● Exercise instructions
Look through the lines below, find those with the word "will", and copy them.

● Supplied records
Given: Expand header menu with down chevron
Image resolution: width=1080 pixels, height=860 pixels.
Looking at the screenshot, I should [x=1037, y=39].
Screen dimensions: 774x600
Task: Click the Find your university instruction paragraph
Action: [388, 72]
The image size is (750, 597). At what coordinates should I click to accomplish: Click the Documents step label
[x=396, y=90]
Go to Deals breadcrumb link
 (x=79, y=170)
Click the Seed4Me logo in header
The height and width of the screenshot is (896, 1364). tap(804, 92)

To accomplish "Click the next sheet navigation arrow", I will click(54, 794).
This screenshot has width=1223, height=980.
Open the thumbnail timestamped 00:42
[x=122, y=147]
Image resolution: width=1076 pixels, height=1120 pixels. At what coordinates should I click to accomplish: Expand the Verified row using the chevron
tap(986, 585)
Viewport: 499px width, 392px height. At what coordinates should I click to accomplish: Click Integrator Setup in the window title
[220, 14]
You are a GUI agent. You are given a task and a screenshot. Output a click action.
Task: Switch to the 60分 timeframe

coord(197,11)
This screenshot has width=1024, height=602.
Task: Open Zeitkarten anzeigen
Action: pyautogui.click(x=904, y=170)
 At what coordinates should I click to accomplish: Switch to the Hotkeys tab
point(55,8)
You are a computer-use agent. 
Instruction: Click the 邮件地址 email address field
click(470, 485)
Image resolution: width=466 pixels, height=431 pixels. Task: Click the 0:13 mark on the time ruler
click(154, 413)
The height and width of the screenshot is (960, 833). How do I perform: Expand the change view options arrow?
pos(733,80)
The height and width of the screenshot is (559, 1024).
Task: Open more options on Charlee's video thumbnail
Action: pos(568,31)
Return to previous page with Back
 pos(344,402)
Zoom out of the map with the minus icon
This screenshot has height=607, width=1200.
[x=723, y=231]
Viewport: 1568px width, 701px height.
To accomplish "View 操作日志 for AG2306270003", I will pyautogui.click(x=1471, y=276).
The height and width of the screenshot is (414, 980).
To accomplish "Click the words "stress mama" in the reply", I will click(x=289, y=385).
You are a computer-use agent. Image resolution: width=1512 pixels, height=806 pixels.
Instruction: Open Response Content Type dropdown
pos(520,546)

● Answer space
To accomplish "Click the next sheet navigation arrow", I will click(54, 794).
To accomplish "View 操作日志 for AG2306270003", I will pyautogui.click(x=1471, y=276).
To accomplish "Click the words "stress mama" in the reply", I will click(x=289, y=385).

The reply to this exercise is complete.